INSTRUCTIONS FOR THE TASK
Can you format every line of the items below as a JSON list of strings, one string per line, with blank lines left out?

Records for locating displayed items

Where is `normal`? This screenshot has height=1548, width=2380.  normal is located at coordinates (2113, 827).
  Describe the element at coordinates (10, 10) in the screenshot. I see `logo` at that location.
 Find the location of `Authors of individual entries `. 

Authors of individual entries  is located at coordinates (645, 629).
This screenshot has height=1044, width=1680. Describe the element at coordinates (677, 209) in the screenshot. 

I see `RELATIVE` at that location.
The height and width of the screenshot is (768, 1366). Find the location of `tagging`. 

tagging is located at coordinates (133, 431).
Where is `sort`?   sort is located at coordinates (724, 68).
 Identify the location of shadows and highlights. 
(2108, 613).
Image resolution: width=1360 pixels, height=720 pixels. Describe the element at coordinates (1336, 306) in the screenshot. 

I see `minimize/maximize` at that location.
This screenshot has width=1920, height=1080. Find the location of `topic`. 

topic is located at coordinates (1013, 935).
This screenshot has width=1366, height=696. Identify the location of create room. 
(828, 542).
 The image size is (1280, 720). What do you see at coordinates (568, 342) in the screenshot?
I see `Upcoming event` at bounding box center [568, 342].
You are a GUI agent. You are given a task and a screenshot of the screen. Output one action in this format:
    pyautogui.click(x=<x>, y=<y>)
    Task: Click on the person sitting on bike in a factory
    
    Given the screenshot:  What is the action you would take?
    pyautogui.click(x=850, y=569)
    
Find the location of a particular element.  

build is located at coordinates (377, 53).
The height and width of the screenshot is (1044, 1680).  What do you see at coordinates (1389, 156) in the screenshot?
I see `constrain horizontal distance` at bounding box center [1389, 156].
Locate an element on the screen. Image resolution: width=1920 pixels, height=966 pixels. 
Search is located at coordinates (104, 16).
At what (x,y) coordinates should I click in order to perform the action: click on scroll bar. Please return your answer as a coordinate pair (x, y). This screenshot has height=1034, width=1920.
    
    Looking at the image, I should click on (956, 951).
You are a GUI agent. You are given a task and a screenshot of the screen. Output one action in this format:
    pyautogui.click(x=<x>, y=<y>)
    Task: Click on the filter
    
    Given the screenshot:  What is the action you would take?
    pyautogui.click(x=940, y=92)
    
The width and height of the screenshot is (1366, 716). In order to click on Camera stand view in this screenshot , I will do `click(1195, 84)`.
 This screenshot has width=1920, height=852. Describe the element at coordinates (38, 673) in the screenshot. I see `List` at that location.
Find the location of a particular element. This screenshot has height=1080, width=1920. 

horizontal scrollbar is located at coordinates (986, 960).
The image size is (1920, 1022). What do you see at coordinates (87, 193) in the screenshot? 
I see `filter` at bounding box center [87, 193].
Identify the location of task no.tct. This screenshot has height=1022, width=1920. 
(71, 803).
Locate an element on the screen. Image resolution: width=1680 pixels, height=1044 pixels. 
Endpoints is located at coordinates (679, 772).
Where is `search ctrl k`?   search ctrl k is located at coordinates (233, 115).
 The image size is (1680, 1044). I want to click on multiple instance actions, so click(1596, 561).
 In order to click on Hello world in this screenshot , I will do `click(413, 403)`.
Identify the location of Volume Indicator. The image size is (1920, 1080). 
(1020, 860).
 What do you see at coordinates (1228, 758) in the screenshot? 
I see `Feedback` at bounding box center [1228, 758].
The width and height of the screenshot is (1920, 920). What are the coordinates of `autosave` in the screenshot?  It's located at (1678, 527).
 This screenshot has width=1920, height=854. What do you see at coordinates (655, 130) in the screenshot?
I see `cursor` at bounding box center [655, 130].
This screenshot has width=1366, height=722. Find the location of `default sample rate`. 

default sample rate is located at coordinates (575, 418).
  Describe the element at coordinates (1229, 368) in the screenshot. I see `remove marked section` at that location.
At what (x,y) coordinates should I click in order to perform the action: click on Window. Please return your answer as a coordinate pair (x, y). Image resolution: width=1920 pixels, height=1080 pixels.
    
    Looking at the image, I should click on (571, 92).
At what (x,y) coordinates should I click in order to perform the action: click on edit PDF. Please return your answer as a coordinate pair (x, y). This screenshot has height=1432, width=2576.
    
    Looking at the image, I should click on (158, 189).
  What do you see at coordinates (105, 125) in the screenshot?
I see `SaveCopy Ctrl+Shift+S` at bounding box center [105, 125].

THE RESPONSE
[
  "Where is `normal`? This screenshot has height=1548, width=2380.  normal is located at coordinates (2113, 827).",
  "  Describe the element at coordinates (10, 10) in the screenshot. I see `logo` at that location.",
  " Find the location of `Authors of individual entries `. ",
  "Authors of individual entries  is located at coordinates (645, 629).",
  "This screenshot has height=1044, width=1680. Describe the element at coordinates (677, 209) in the screenshot. ",
  "I see `RELATIVE` at that location.",
  "The height and width of the screenshot is (768, 1366). Find the location of `tagging`. ",
  "tagging is located at coordinates (133, 431).",
  "Where is `sort`?   sort is located at coordinates (724, 68).",
  " Identify the location of shadows and highlights. ",
  "(2108, 613).",
  "Image resolution: width=1360 pixels, height=720 pixels. Describe the element at coordinates (1336, 306) in the screenshot. ",
  "I see `minimize/maximize` at that location.",
  "This screenshot has width=1920, height=1080. Find the location of `topic`. ",
  "topic is located at coordinates (1013, 935).",
  "This screenshot has width=1366, height=696. Identify the location of create room. ",
  "(828, 542).",
  " The image size is (1280, 720). What do you see at coordinates (568, 342) in the screenshot?",
  "I see `Upcoming event` at bounding box center [568, 342].",
  "You are a GUI agent. You are given a task and a screenshot of the screen. Output one action in this format:",
  "    pyautogui.click(x=<x>, y=<y>)",
  "    Task: Click on the person sitting on bike in a factory",
  "    Given the screenshot:  What is the action you would take?",
  "    pyautogui.click(x=850, y=569)",
  "Find the location of a particular element.  ",
  "build is located at coordinates (377, 53).",
  "The height and width of the screenshot is (1044, 1680).  What do you see at coordinates (1389, 156) in the screenshot?",
  "I see `constrain horizontal distance` at bounding box center [1389, 156].",
  "Locate an element on the screen. Image resolution: width=1920 pixels, height=966 pixels. ",
  "Search is located at coordinates (104, 16).",
  "At what (x,y) coordinates should I click in order to perform the action: click on scroll bar. Please return your answer as a coordinate pair (x, y). This screenshot has height=1034, width=1920.",
  "    Looking at the image, I should click on (956, 951).",
  "You are a GUI agent. You are given a task and a screenshot of the screen. Output one action in this format:",
  "    pyautogui.click(x=<x>, y=<y>)",
  "    Task: Click on the filter",
  "    Given the screenshot:  What is the action you would take?",
  "    pyautogui.click(x=940, y=92)",
  "The width and height of the screenshot is (1366, 716). In order to click on Camera stand view in this screenshot , I will do `click(1195, 84)`.",
  " This screenshot has width=1920, height=852. Describe the element at coordinates (38, 673) in the screenshot. I see `List` at that location.",
  "Find the location of a particular element. This screenshot has height=1080, width=1920. ",
  "horizontal scrollbar is located at coordinates (986, 960).",
  "The image size is (1920, 1022). What do you see at coordinates (87, 193) in the screenshot? ",
  "I see `filter` at bounding box center [87, 193].",
  "Identify the location of task no.tct. This screenshot has height=1022, width=1920. ",
  "(71, 803).",
  "Locate an element on the screen. Image resolution: width=1680 pixels, height=1044 pixels. ",
  "Endpoints is located at coordinates (679, 772).",
  "Where is `search ctrl k`?   search ctrl k is located at coordinates (233, 115).",
  " The image size is (1680, 1044). I want to click on multiple instance actions, so click(1596, 561).",
  " In order to click on Hello world in this screenshot , I will do `click(413, 403)`.",
  "Identify the location of Volume Indicator. The image size is (1920, 1080). ",
  "(1020, 860).",
  " What do you see at coordinates (1228, 758) in the screenshot? ",
  "I see `Feedback` at bounding box center [1228, 758].",
  "The width and height of the screenshot is (1920, 920). What are the coordinates of `autosave` in the screenshot?  It's located at (1678, 527).",
  " This screenshot has width=1920, height=854. What do you see at coordinates (655, 130) in the screenshot?",
  "I see `cursor` at bounding box center [655, 130].",
  "This screenshot has width=1366, height=722. Find the location of `default sample rate`. ",
  "default sample rate is located at coordinates (575, 418).",
  "  Describe the element at coordinates (1229, 368) in the screenshot. I see `remove marked section` at that location.",
  "At what (x,y) coordinates should I click in order to perform the action: click on Window. Please return your answer as a coordinate pair (x, y). Image resolution: width=1920 pixels, height=1080 pixels.",
  "    Looking at the image, I should click on (571, 92).",
  "At what (x,y) coordinates should I click in order to perform the action: click on edit PDF. Please return your answer as a coordinate pair (x, y). This screenshot has height=1432, width=2576.",
  "    Looking at the image, I should click on (158, 189).",
  "  What do you see at coordinates (105, 125) in the screenshot?",
  "I see `SaveCopy Ctrl+Shift+S` at bounding box center [105, 125]."
]